Macomb receives cannabis tax revenue from two sources: the local 3% cannabis tax and the state cannabis use tax. “We share in a slight percentage of that tax that’s collected statewide,” the mayor said.
He said cannabis tax income along with the revenue raised from video gaming and liquor licenses brought in more than $500,000 for Macomb last fiscal year. Those revenues go into the city’s general fund. There are no restrictions on how they can be spent.
Offsetting the loss of other revenue
Inman said the revenue generated from those three sources is helping make up for a loss of some federal funding due to the city’s population decline. The federal government distributes funding for roads, schools, and more based on a community’s population.
Inman said Macomb city leaders are not satisfied with the results of the 2020 headcount and intend to apply with the U.S. Census Bureau for a special census.
“We’re still diligent in reaching out to the census bureau and making sure we know when the window (for a recount) is going to open,” he said.
“We don’t believe it’s going to be this year.
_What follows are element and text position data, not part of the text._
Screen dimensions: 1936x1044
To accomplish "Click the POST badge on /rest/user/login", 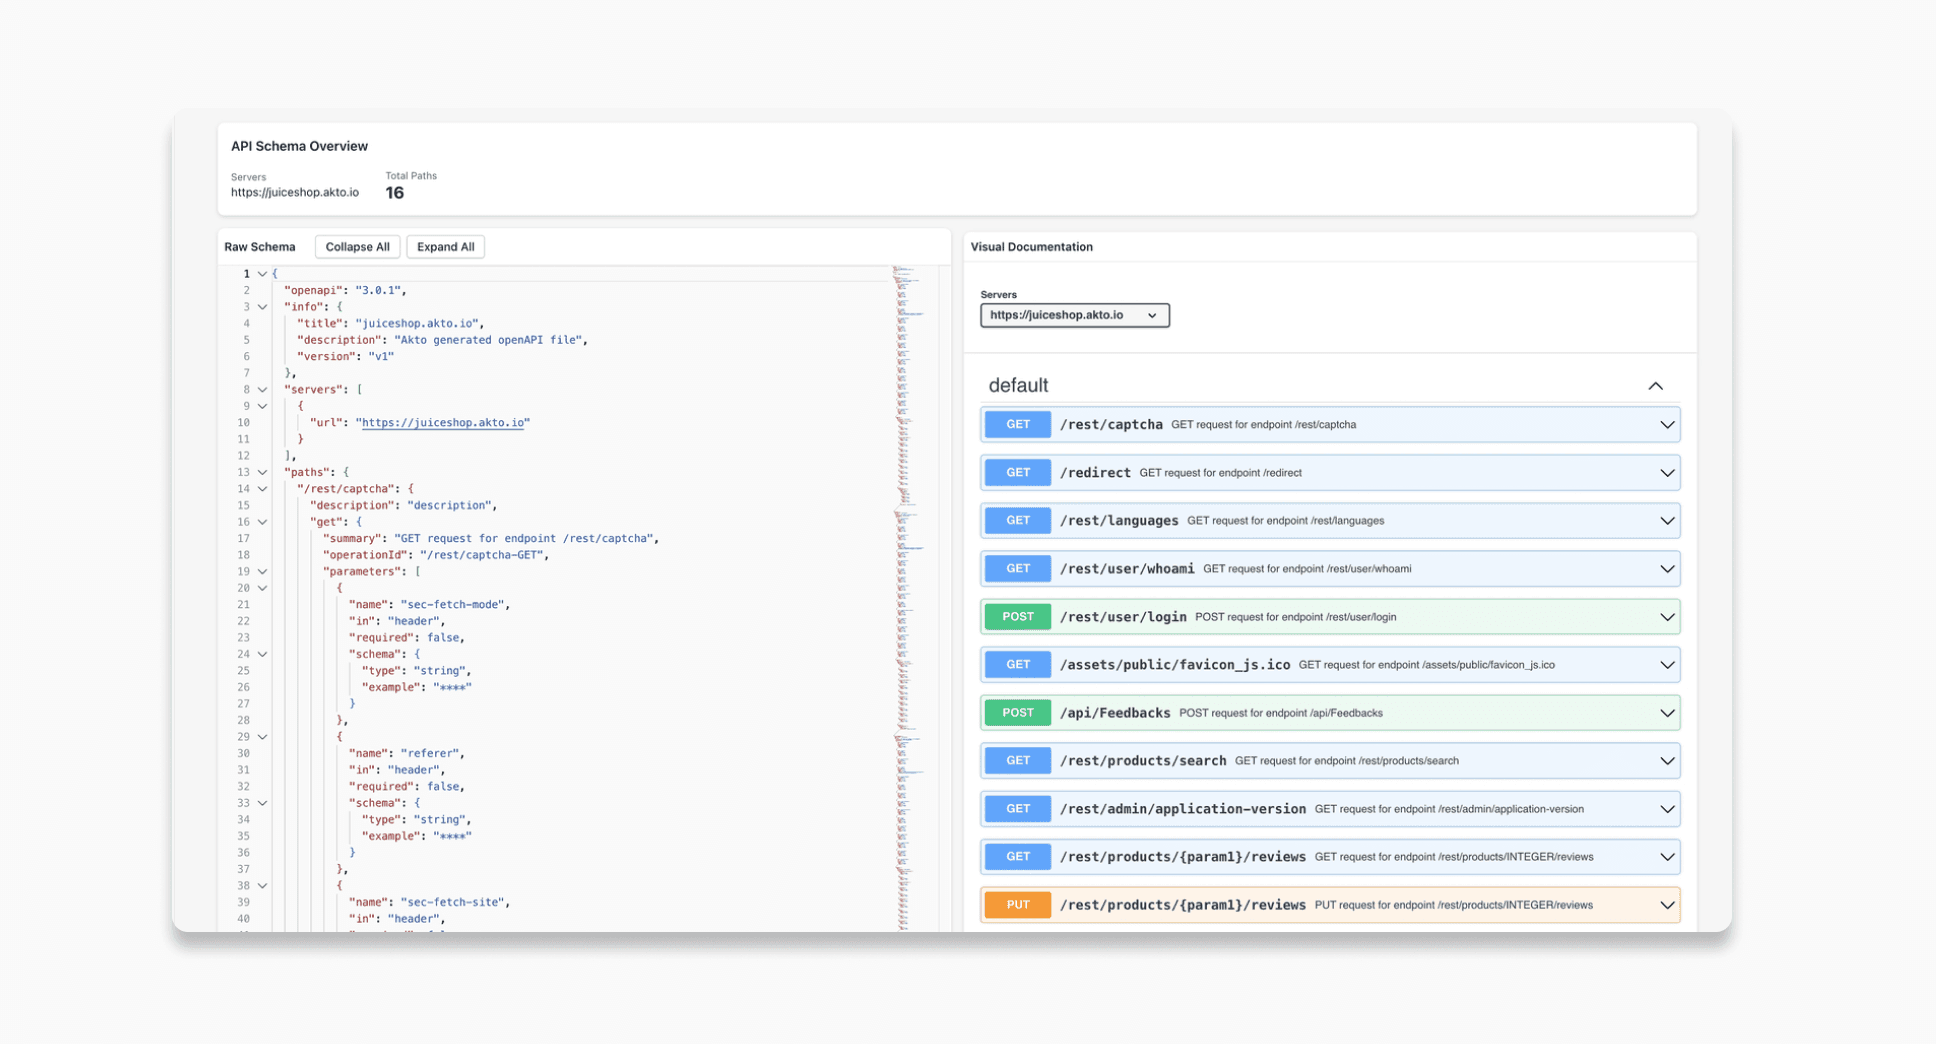I will click(1017, 616).
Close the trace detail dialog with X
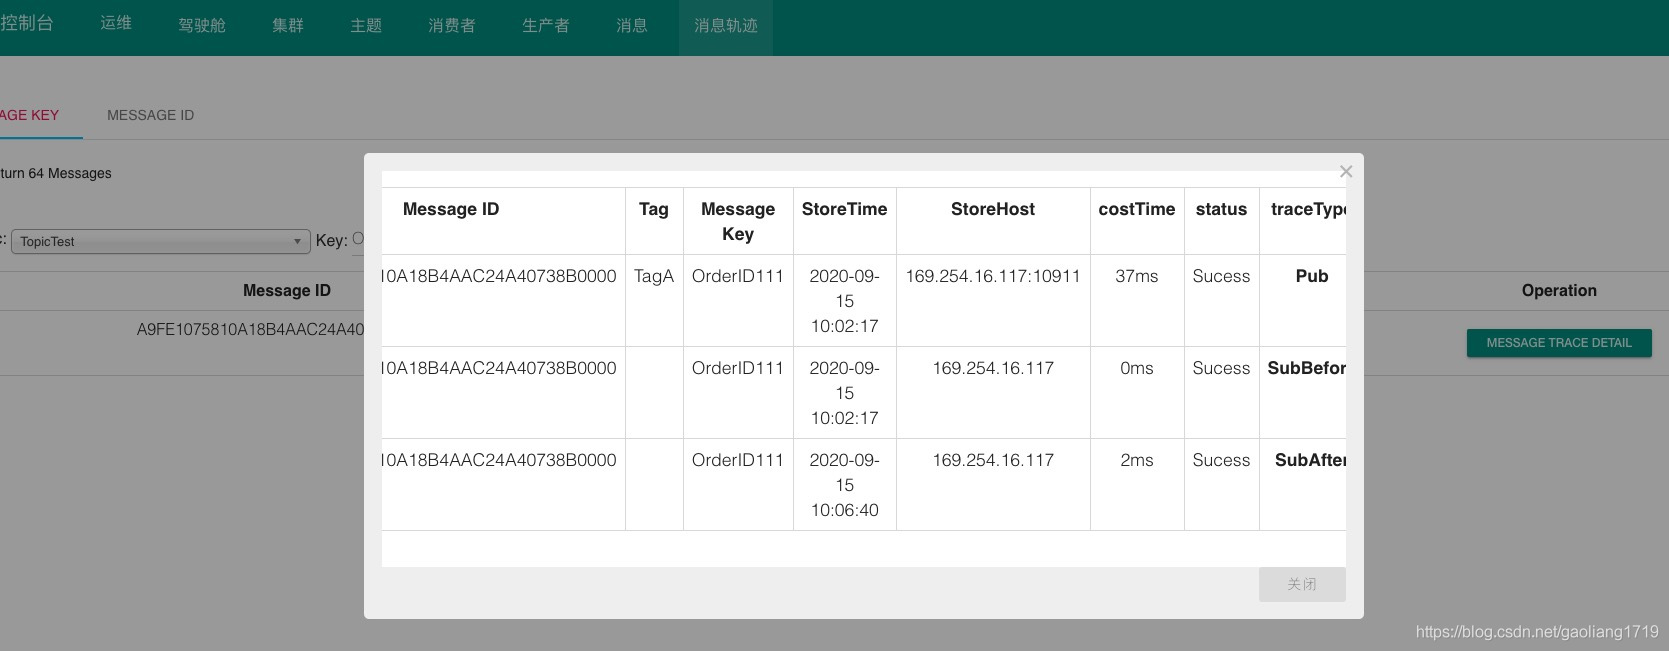The image size is (1669, 651). point(1345,172)

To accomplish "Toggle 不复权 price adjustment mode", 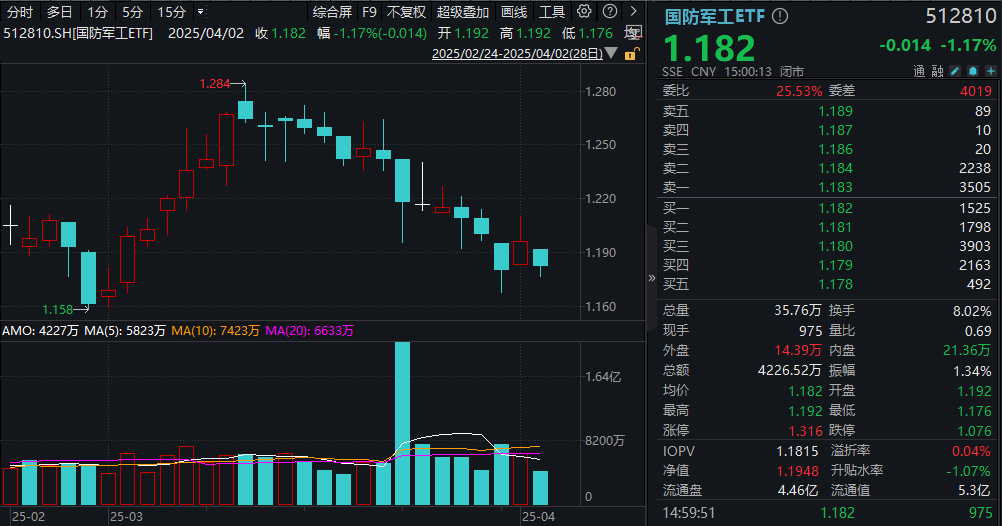I will point(406,12).
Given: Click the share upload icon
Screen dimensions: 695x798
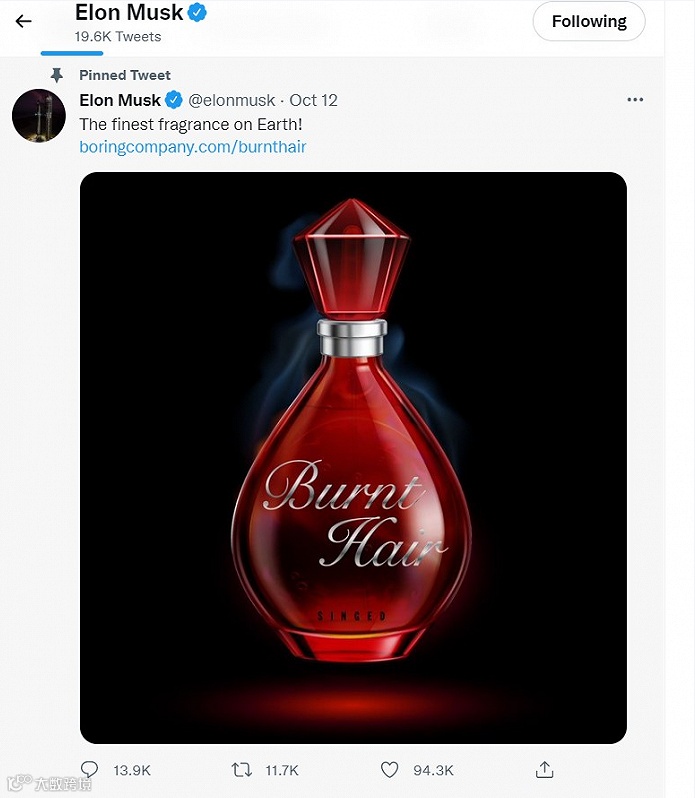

The first opportunity for us to take full advantage of that would appear to be in the fall of 2023. It makes sense from our past history with special censuses that we have the most students enrolled in the fall semester at Western Illinois University. We know that’s an undercounted population historically.”
Before the 2020 census, city leaders projected Macomb’s population would drop, potentially to as low as 16,000.
But the census bureau came up with an even lower figure of 15,051.